Here, rather than being synonymous terms, hearing and listening differ markedly. The first describes an automatic response to external stimuli: the conversion of physical sound waves into the neural signals that result in raw sensation. As such it's continuous, unconscious and occurrs whether awake, drowsy or in deep slumber. The second involves actively directing conscious attention towards sound, its acoustic properties, and the meanings, ideas and emotions embedded there-in.



This distinction finds a metaphysics in Bergson's subtractive model of perception, which is expertly elucidated by Meillassoux during the course of his essay on Deleuze for Collapse III. Here matter is thought as a vast collection of images whose interaction is governed by the constant laws of nature. Accordingly perception is the relation between an image or set of images and the unusual image that is the human body. The relation is one of impoverishment, as Meillassoux puts it:



"The living is not primarily the emergence of the power of interested choice, but the emergence of the power of a massive disinterest in the real to the profit of certain rare segments of the latter, which constitutes the whole of perception."

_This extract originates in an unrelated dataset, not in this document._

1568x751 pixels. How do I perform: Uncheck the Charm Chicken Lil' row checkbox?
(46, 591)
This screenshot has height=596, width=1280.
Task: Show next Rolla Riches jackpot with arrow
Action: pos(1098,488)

Perception reduces the infinite complexity of the material world to a few 'rare segments' via two radically discriminatory selections, the first made by the body, the second by the mind. In audition, the body effectively 'chooses' to hear certain sounds - those of a particular amplitude and frequency, and not others - those that fall outside the perceptible ranges. The 'physical means' that comprise hearing for Oliveros omit more sounds than they permit.


But what happens to those sounds we do hear? Heard sound provides the material for a second subtractive selection. This choice is made by consciously attending to a specific sound or group of sounds, again at the cost of others. The 'Cocktail Party Effect' theorised by researchers organised around CRESSON is an everyday example of these choices. A soiree attendee's attention is drawn to a voluble exchange occurring on the room's other side; they actively choose this conversation as the object of listening and the general clamour remains just heard. The example speaks of the localising power of concentrated listening, the observable fact that it can ignore so much sound.


The 'Profit' accrued by the diminutive bit of reality listened to is, for Bergson, generated by the labour of memory. It's memory that guides our decision on what to listen to. Let's say for example that the conversation our lonely socialite tunes-in to involves his ex-girlfriend. She's openly expounding her theory of 'where it all went wrong'. Here it is the listener's personal history that has drawn him to these sounds in the first place and furthermore it is his memory that enables him to understand the language of what is being said. So where the first choice, that of hearing, is biologically determined and as equally distributed as the human body, the second, that of listening, is socio-culturally determined and as diverse as world cultures are. Cross-cultural Listening practices differ in two ways: firstly, by the listened to sounds: different peoples consider different sounds significant; and secondly by the meanings attributed to those sounds.